American public high school

Northview High School is a high school located in Century, Florida, United States. It is listed as a 1A school and has been serving North Escambia County, Florida since 1996. Student enrollment averages between 500 and 600 students. Northview High School has had only two principals, Ms. Gayl Weaver and Mr. Michael Sherril.

== History ==
During the 1990s, the Escambia County School District merged two existing 1A high schools (Century High School and Ernest Ward High School) in northern Escambia County into one school. Construction was started on Northview in 1994 and finished in 1994. In 1993, incoming high school and middle school students from Carver Middle School and Ernest Ward Middle School were asked to cast a ballot for their new school's mascot. The mascot selected was a Chief and the colors were garnet and gold. The colors were chosen as a homage to the Florida State Seminoles, as the school's football helmets are embellished with a spear, as well as the color scheme selected by the ballots cast.

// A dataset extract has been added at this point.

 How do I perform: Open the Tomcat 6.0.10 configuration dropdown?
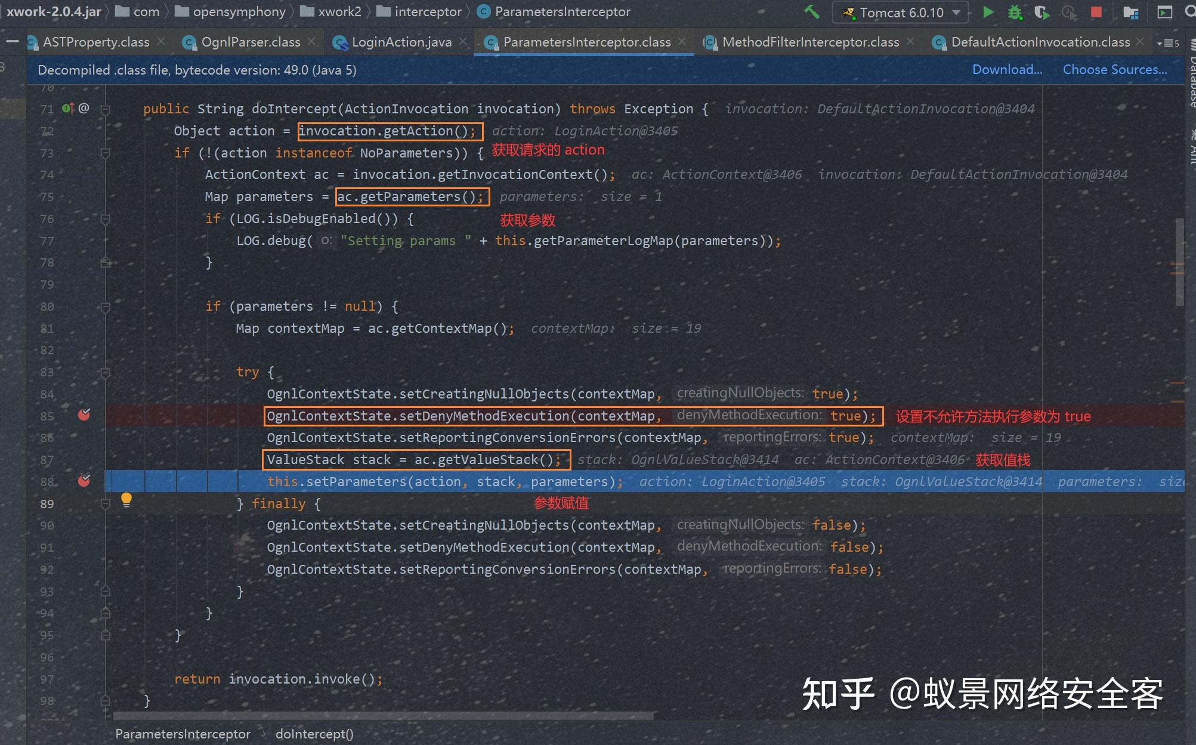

In 2009 the helmet emblem was revised and is now a tomahawk with the word "Chiefs" written over it.

The Northview High School football team of 2012-2013 was the first team in the school's history to earn the Florida Class 1A State Football Championship in Orlando at the Citrus Bowl on Dec. 7. They played against undefeated Trenton High School, and walked away with the title in a 42–21 victory. The players earned their state championship rings on April 29 in a school/community ceremony.

== Book Ban Controversy ==

In 2022, Northview High English teacher Vicki Baggett began a campaign to have several books banned from Escambia School District libraries, citing the Florida Parental Rights in Education Act. The list of books included many books focusing on growing up prejudice for being a racial or sexual minority including When Wilma Rudolph Played Basketball, the non-fiction autobiography of Wilma Rudolph.

Baggett claimed on her Facebook page to be a member of United Daughters of the Confederacy and was accused by former and then-current students of pushing racist and homophobic beliefs in class. Baggett discouraged miscegenation and pushed stereotypes about black people not being able to swim. She also accused a student's sister of faking being a lesbian for attention because of her belief that "nobody's born that way".

When concerns were brought to Principal Sherril about Baggett's actions in 2019 by a parent of a student, the specific concerns were not addressed, but Sherril called the teacher "a good person". When Popular Information reached out to the Escambia County School District for comment in 2022, they similarly did not address specific concerns about Baggett, but stated "We categorically condemn any form of discriminatory speech. Our mission is to reach all students, regardless of race, background, or gender identity" while taking no action against her.